I have often heard it said that country music is to The US what folk music is to The UK. And whilst any country music found in the Old World is definitely the result of cross-Atlantic sonic appropriation, such a sentiment is to deny the rich and long-established American Folk Tradition. Which I have capitalised just to emphasis the point. And Jeremy Dion sits right at the Sharpe end of that sonic line. Gedit?
Sharpe and Dion is a gentle collection of lilting acoustic songs, some firmly in the folk tradition, others at least on nodding terms with Americana and bluegrass. But if you take the stance, as I do, that folk music is both a boundary-less musical category and that the music that springs for its creative well is the platform to which almost all music owes a debt of gratitude, then we need to talk no more about genres and the like.

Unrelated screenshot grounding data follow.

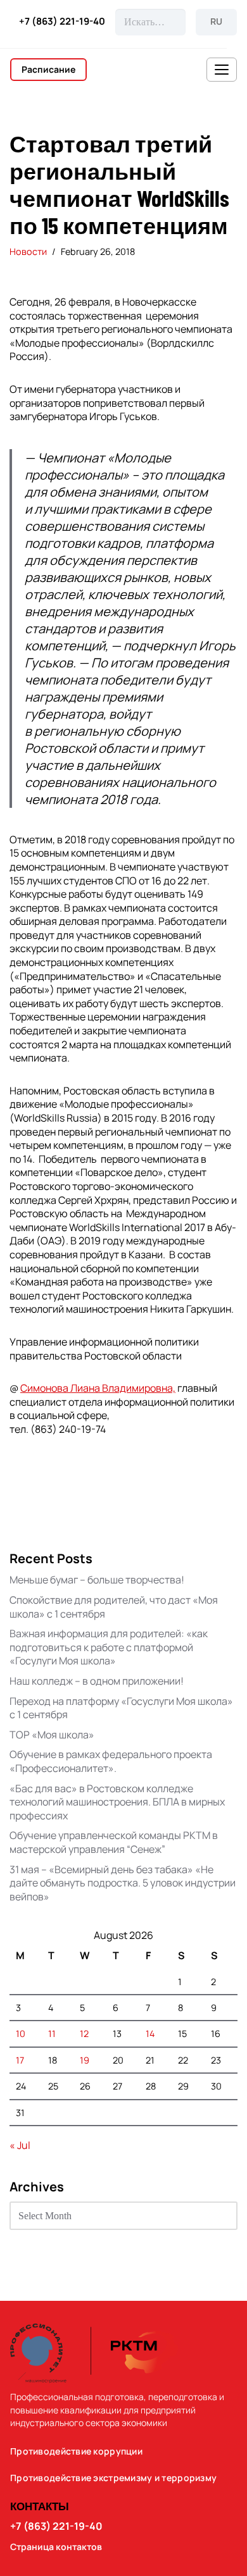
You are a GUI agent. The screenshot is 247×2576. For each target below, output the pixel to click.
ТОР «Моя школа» (52, 1735)
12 (84, 2034)
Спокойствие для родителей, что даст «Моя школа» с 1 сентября (114, 1607)
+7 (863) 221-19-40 (62, 21)
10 (20, 2034)
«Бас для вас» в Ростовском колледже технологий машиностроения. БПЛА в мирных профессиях (117, 1802)
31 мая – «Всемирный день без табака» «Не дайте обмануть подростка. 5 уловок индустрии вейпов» (123, 1883)
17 (20, 2060)
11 (52, 2034)
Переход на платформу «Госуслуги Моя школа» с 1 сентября (121, 1708)
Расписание (48, 69)
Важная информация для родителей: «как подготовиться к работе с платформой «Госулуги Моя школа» (109, 1647)
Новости (28, 251)
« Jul (20, 2145)
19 (84, 2060)
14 (150, 2034)
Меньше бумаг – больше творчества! (97, 1580)
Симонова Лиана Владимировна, (97, 1388)
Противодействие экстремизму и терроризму (113, 2478)
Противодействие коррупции (76, 2451)
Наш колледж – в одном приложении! (97, 1681)
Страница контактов (56, 2547)
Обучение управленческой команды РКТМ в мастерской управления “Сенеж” (114, 1842)
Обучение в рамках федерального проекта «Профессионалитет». (111, 1761)
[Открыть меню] (221, 70)
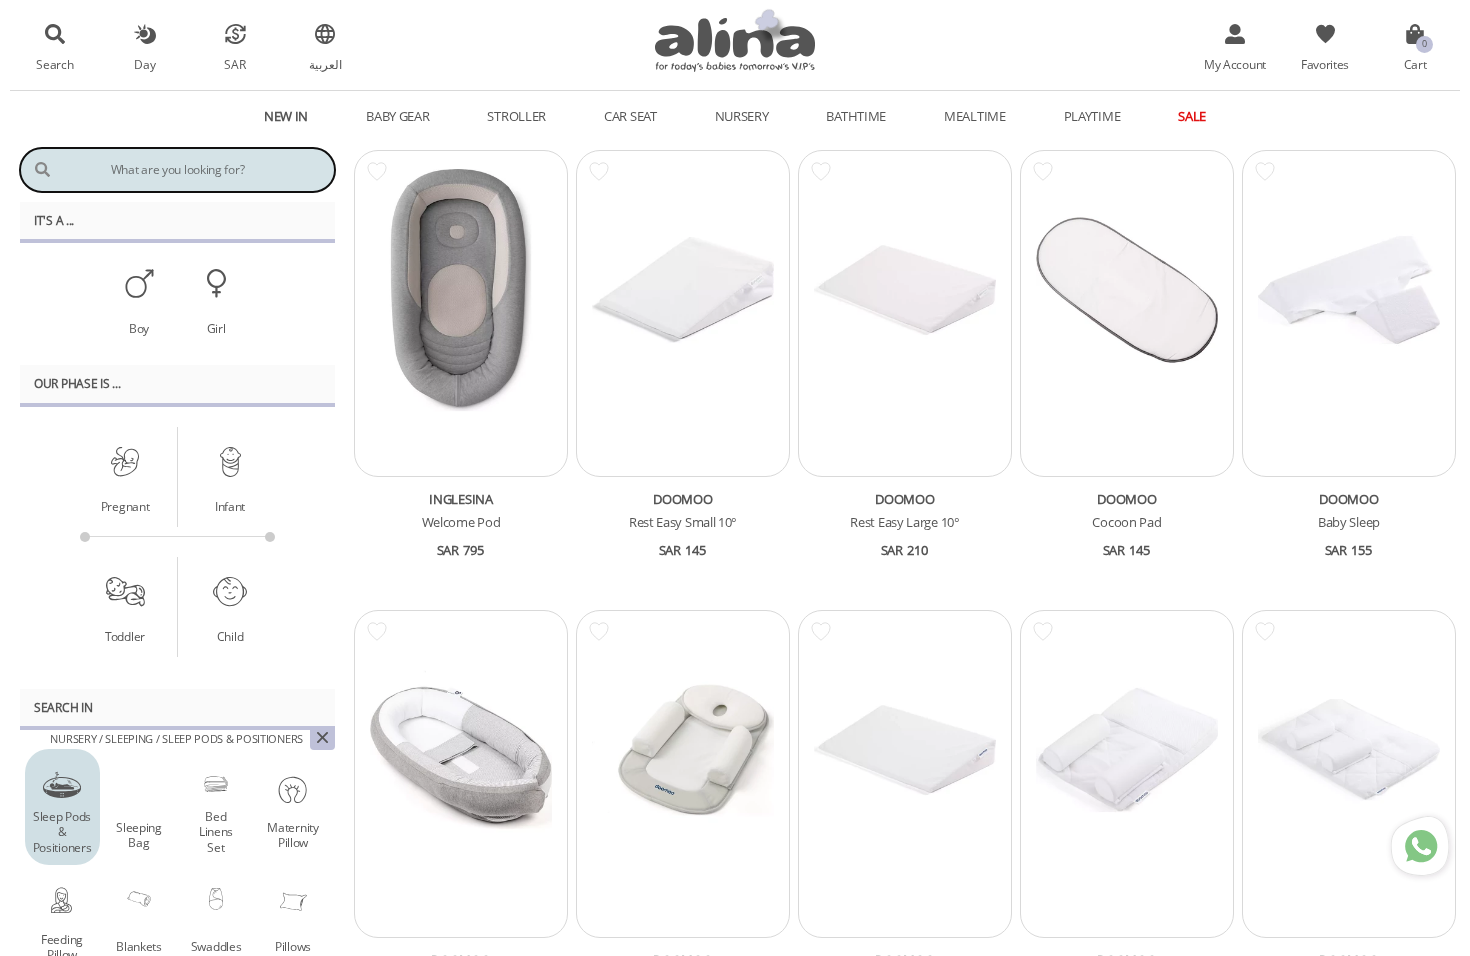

There are playful, pop-infused songs such as Bernadette, deeper, emotive and more philosophical numbers such as Last Time to Question, funky and ornate songs that remind you of a newly solo Paul Simon, Concrete, and the sassy and singalong-able Blowin’ Smoke.
If the image of folk music is a bearded guy in a cable knit sweater with a finger in his ear or strumming a 12-string guitar (after all, you can’t do both very effectively) singing Nova Scotian sea shanties to a room of pipe smoking, plaid shirted people called Brian, then you need this album to remind you that folk music can be as accessible, fun, honest and able to move with the times as any other genre, you just need to find the right artist. Jeremy Dion is the right artist.